DNタワー21です。この建物は昭和8年(1933年)に竣工した農林中央金庫有楽町ビルと、昭和13年(1938年)に竣工し、終戦後の昭和20年(1945年)にGHQに接収され、総司令部本部として使用された第一生命館をそれぞれ部分保存の上、解体・再構築し一体の建物としたものです。平成元年(1989年)から平成7年(1995年)にかけて再開発され、ともに本社を置く第一生命保険と農林中央金庫の頭文字を取って「DNタワー21」と名付けられました。DNタワー21の西寄り部分に部分保存されているのが第一生命館です。この建物は第二次世界大戦中は陸軍により東部軍管区司令部が置かれ、屋上に高射砲陣地が設置されていました。
終戦後は前述のように占領軍に接収され、昭和27年(1952年)7月に返還されるまで連合国最高司令官総司令部として使用されていました。館内には連合国軍最高司令官を務めたダグラス・マッカーサー元帥の執務室がそのまま保存されているのだそうです。第一生命館の外観は西側には方柱10本が立ち並んだギリシャ風の豪壮で美しい建築で、平成16年(2004年)には東京都選定の歴史的建造物に指定されています。

::::

* [課題の目標]: 本文の「DNタワー21です。この建物」から「的建造物に指定されています。」までをすべて、一字も変えずにそのまま繰り返してください。 このあとの一覧は使わなくてかまいません。

* [提供された情報]:
::::

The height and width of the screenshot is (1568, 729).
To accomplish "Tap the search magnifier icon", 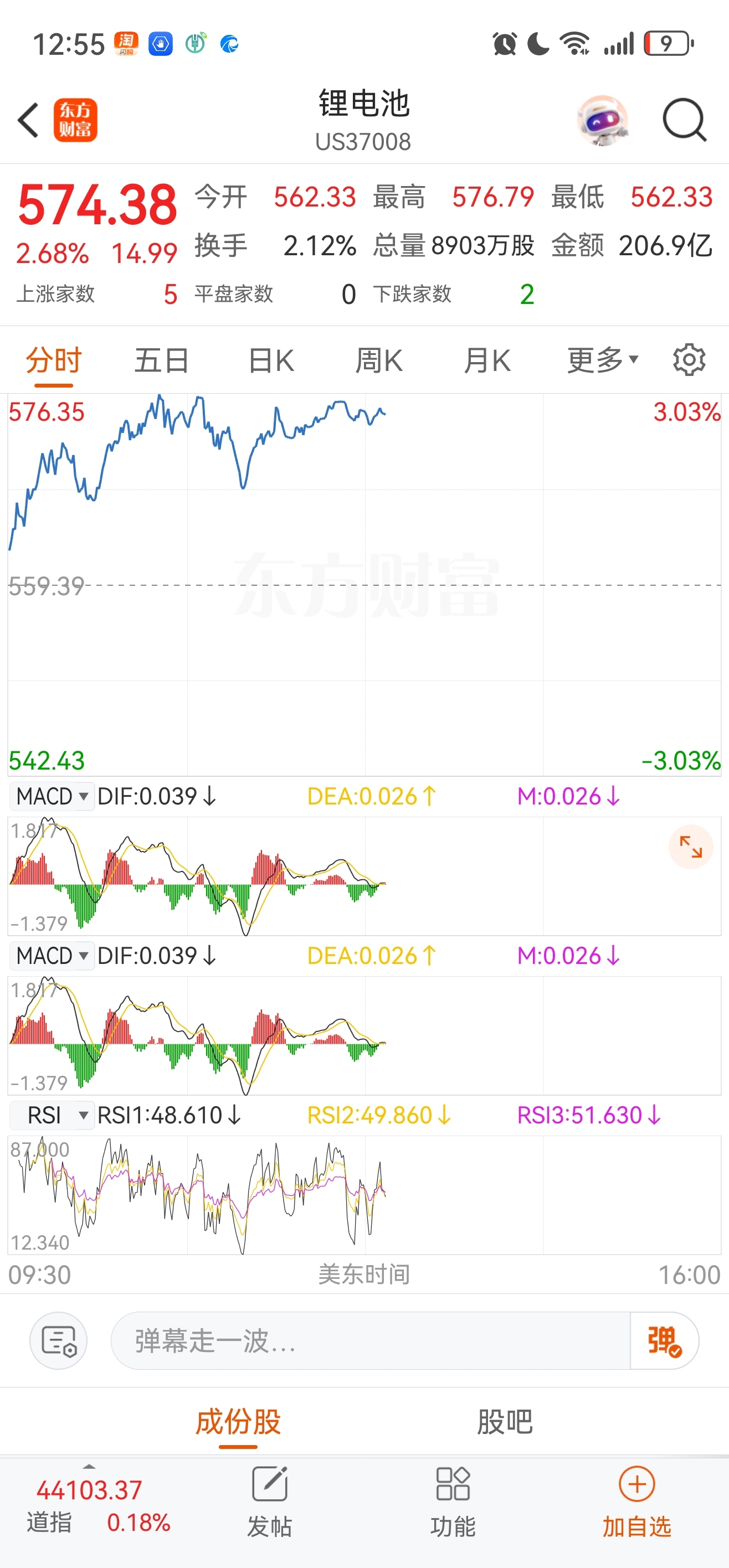I will tap(684, 120).
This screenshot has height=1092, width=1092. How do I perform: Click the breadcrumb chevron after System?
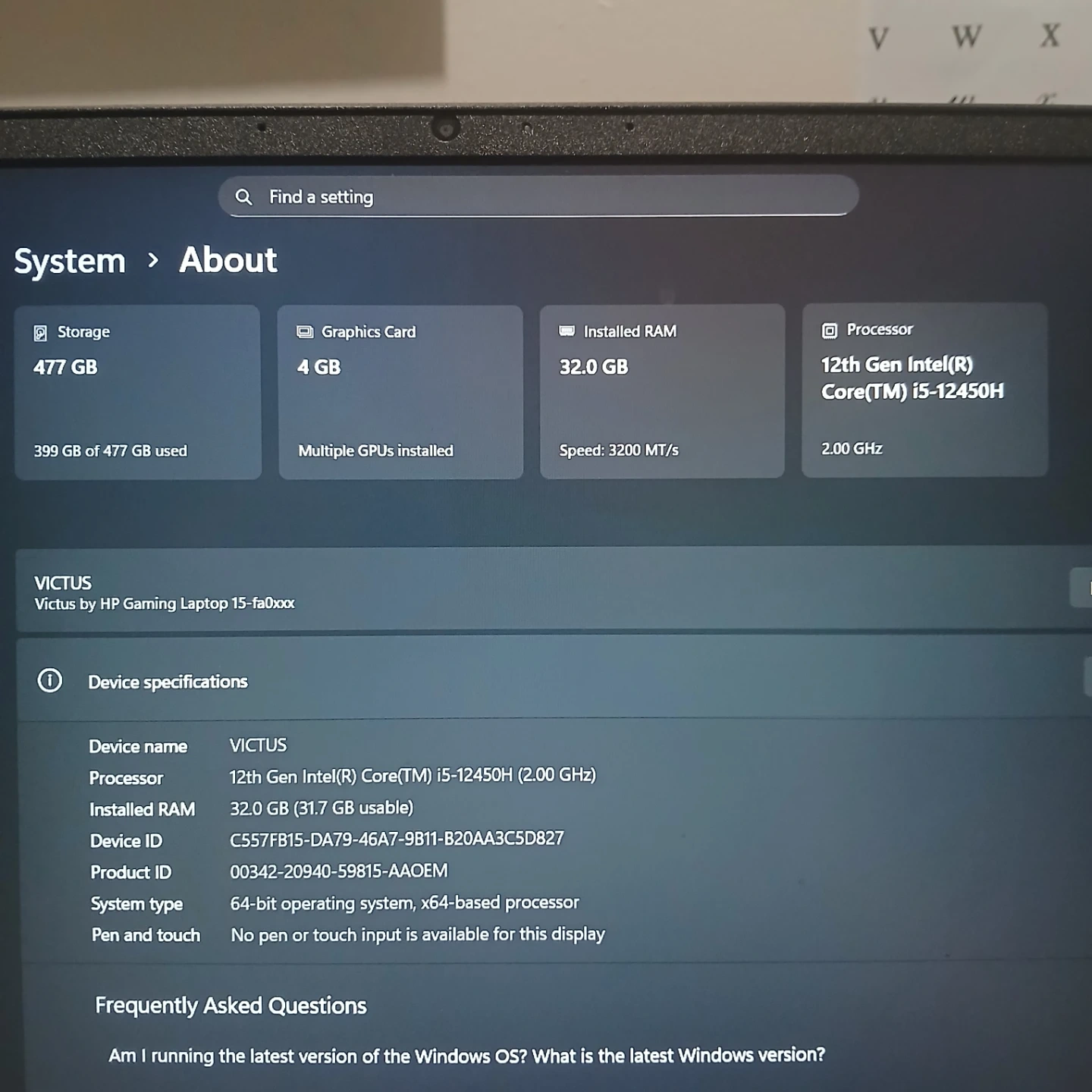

::::

* [出力全文]:
DNタワー21です。この建物は昭和8年(1933年)に竣工した農林中央金庫有楽町ビルと、昭和13年(1938年)に竣工し、終戦後の昭和20年(1945年)にGHQに接収され、総司令部本部として使用された第一生命館をそれぞれ部分保存の上、解体・再構築し一体の建物としたものです。平成元年(1989年)から平成7年(1995年)にかけて再開発され、ともに本社を置く第一生命保険と農林中央金庫の頭文字を取って「DNタワー21」と名付けられました。DNタワー21の西寄り部分に部分保存されているのが第一生命館です。この建物は第二次世界大戦中は陸軍により東部軍管区司令部が置かれ、屋上に高射砲陣地が設置されていました。
終戦後は前述のように占領軍に接収され、昭和27年(1952年)7月に返還されるまで連合国最高司令官総司令部として使用されていました。館内には連合国軍最高司令官を務めたダグラス・マッカーサー元帥の執務室がそのまま保存されているのだそうです。第一生命館の外観は西側には方柱10本が立ち並んだギリシャ風の豪壮で美しい建築で、平成16年(2004年)には東京都選定の歴史的建造物に指定されています。